The Beacon Supergroup is a geological formation exposed in Antarctica and deposited from the Devonian to the Triassic (). The unit was originally described as either a formation or sandstone, and upgraded to group and supergroup as time passed. It contains a sandy member known as the Beacon Heights Orthoquartzite.

Overview

The base of the Beacon Supergroup is marked by an unconformity and is composed of the Devonian Taylor Group, a quartzose sandstone sequence; and the Late Carboniferous to Early Jurassic Victoria Group, consisting of glacial beds, sandstone, shale, conglomerate, and coal. The Beacon Sandstone was named by Hartley T. Ferrar during Scott's Discovery Expedition (1901–1904), using the Beacon Heights survey points as reference.
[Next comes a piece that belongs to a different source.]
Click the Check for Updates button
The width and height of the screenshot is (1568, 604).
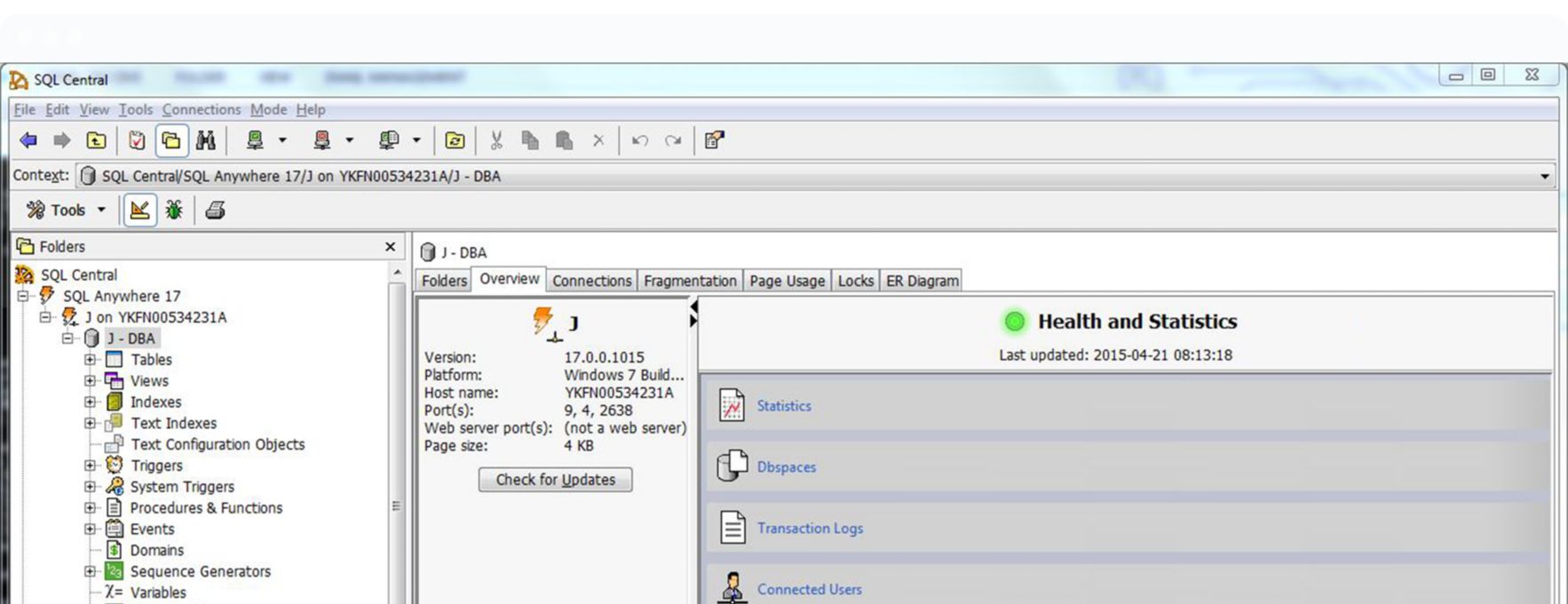(x=555, y=480)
Glossopteris fossils dated the sandstone to the Permian and linked the lithology to similar sequences on neighboring continents. Generally flat lying, the supergroup is up to 3.2 km thick and is fairly continuous from south Victoria Land to the Beardmore Glacier along the Transantarctic Mountains. The Urfjell Group in Dronning Maud Land and the Neptune Group in the Pensacola Mountains have been correlated with the Taylor Group. Macrofossils and palynomorph assemblages age date Devonian, Late Carboniferous–Early Permian, Late Permian and Triassic strata. The Ferrar Dolerite intrudes at various levels, while the Mawson Formation and Kirkpatrick Basalts within the Ferrar Supergroup cap the Beacon Supergroup.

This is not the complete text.